With ParseHub, you can navigate between links and categories on a website automatically. Sometimes, you may want to add hundreds of links directly into ParseHub, instead of selecting links on the website.
You can add a list of urls in JSON format into the "Starting value" of the project in the "Settings" tab.
Follow the instructions below to enter a list of urls into your Project.
1. Open your project using any page as the URL, such as the homepage for your website.
2. Go to the "Settings" menu in the project.
3. You will want to add a list of the URLs you would like to crawl into the "Starting Value" textbox.

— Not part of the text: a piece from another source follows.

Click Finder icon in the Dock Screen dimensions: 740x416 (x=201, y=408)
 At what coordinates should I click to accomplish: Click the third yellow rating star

There are two possible options:
- Use the "Import from CSV/JSON" option to import a list of URLs from a CSV file
- If you are familiar with JSON, paste your JSON directly into the textbox
If you are importing from CSV, ensure that your CSV file have the name of the list (such as "urls") as the column header, with each URL in a separate row:
Click on the "Import from CSV/JSON" option next to "Starting Value", choose your CSV file and one structured like the above should import as follows:
If you are pasting JSON directly into the "Starting Value" textbox, you can format it as follows:
- The list name "urls" can be renamed to anything you want such as "links" or something more descriptive like "shoes" or "brands".

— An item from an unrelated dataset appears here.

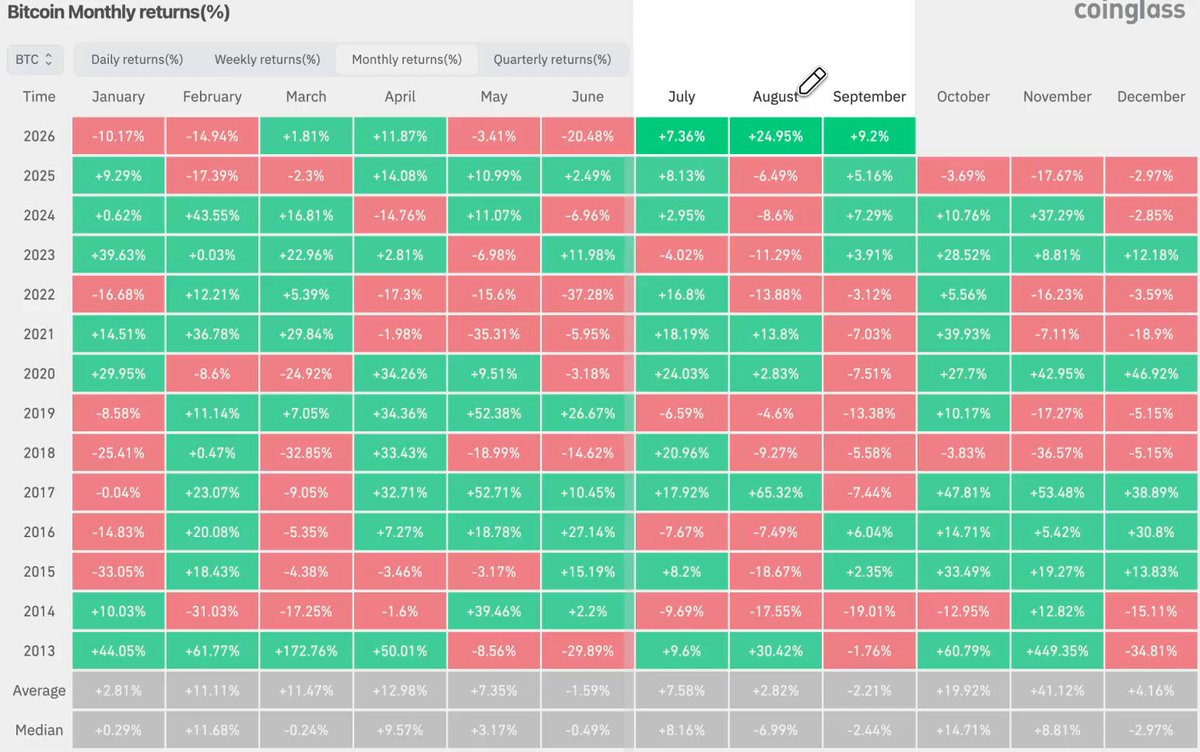Screen dimensions: 1200x752
Task: Switch to Weekly returns(%) tab
Action: (267, 59)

- You can enter as many links in the structure as you want. We have 3 in the example below, but you can keep adding more links inside quotation marks and separated by a comma.
{
"urls": [
"https://www.walmart.ca/en/ip/hp-stream-14-cb110ca-14-inch-laptop-white-intel-celeron-n4000-intel-uhd-600-4gb-ram-64gb-emmc-windows-10-s-4jc81uaabl/6000198793458",
"https://www.walmart.ca/en/ip/hp-17-by0002ca-173-laptop-natural-silver-and-ash-silver-core-i5-8250u-intel-uhd-graphics-620-8gb-ddr4-1-tb-5400-rpm-sata-windows-10-home-4bq83uaabl/6000198528157",
"https://www.walmart.ca/en/ip/acer-aspire-3-156-laptop-amd-e2-9000-amd-radeon-r2-graphics-8-gb-ddr4-1-tb-hard-drive-windows-10-home-nxgnvaa019/6000197843008"
]
}
8. Click on the + button on the right side of the "For each item in urls" command.
9. From the tool box choose the "Begin New Entry" tool. Now the results of each one of the urls will go into a separate row in CSV and a separate object in JSON. If you didn't use the "Begin New Entry" tool anywhere in your project, the result scraped for each url would override the previous one.

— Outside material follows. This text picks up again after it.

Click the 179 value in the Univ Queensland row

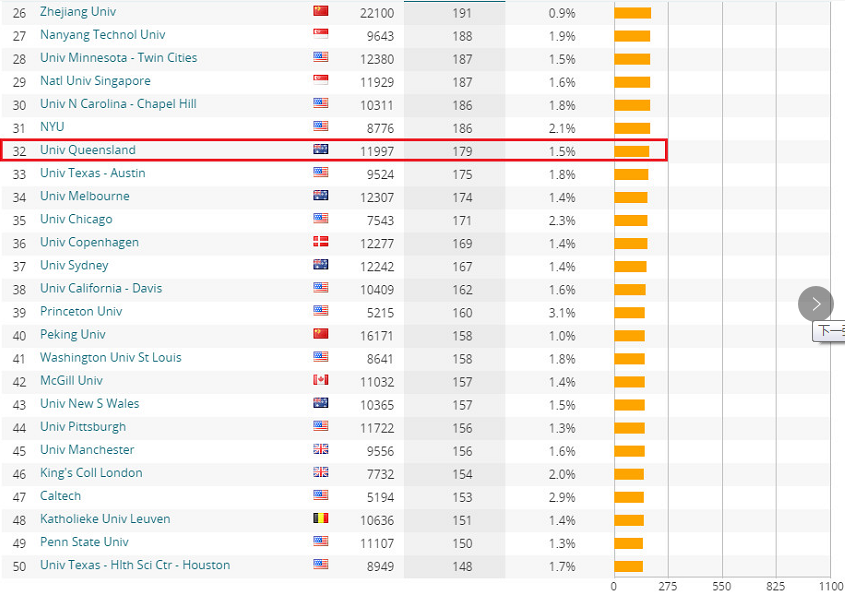tap(461, 151)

10. Rename the "list1" command to something else like "links". Make sure not to name the Begin new entry command the same as the list that holds your urls. The Begin new entry command should have a unique name.
11. Now you have the option to extract each URL in your list along with the related results. This step will add a new column for the links that you provided as the starting value.
Click on the + button on the right side of the "links" command or if you didn't rename it the "list1" command and choose the Extract command. Instead of $location.href enter item and rename the Extract command to "link". In your final results you will have a column which extracts the associated link (url) per each result.
12.Click on the + button on the right side of the "links" command and choose the "Go To Template" command from the tool box. The Go To Template command will let you specify which url you want to go to and which type of page you want to open.
13. On the pop up window, choose the "Go to URL" option instead of the "Stay on the Same Page" option.
14. In the text box type in "link" without quotation marks, assuming you didn't name it something else.
It is recommended to use "link" instead of "item" because Parsehub will only be able to parallelize your project if it is referring to a list created within Parsehub i.e. your extracted "links" list, as opposed to an uploaded list of "items" from your CSV/JSON.
15. In the "Create New Template" text box type in the name of a new template you want to open for each link - such as "results". Click on "Create New Template". You should now be taken to the first url in your JSON list and a new template should be created for you.
17. On this new template continue making commands that will be applied to each of the urls in your list in turn.
Once your loop template is complete, you will see a preview of your links in the preview pane. These URLs links will not appear on your data set they only represent your starting value. Since these URLs are static, will need to scroll down in the preview pane to view your data that is being scraped during a test run.
Bonus Tip:
If you need to run your project using a different set of URLs, you do not need to use a new project! Simply update your list of URLs in Excel, save it, and then re-import the file into your Starting Value.
Bonus Tip 2:
If you would like to paste your JSON list directly into the Starting Value box and your list of links is in an Excel, you can easily convert them into JSON with the handy Mr. Data Converter tool.
1. Copy your list of links from Excel or any other text file.
2. Go to Mr. Data Converter.
3. In the first box enter all of your links. Make sure to type in a heading name at the top of the column such as "urls".
4. From the dropdown select "JSON - column arrays".
5. Copy and paste your finished JSON into the "Starting Value" of the project "Settings tab".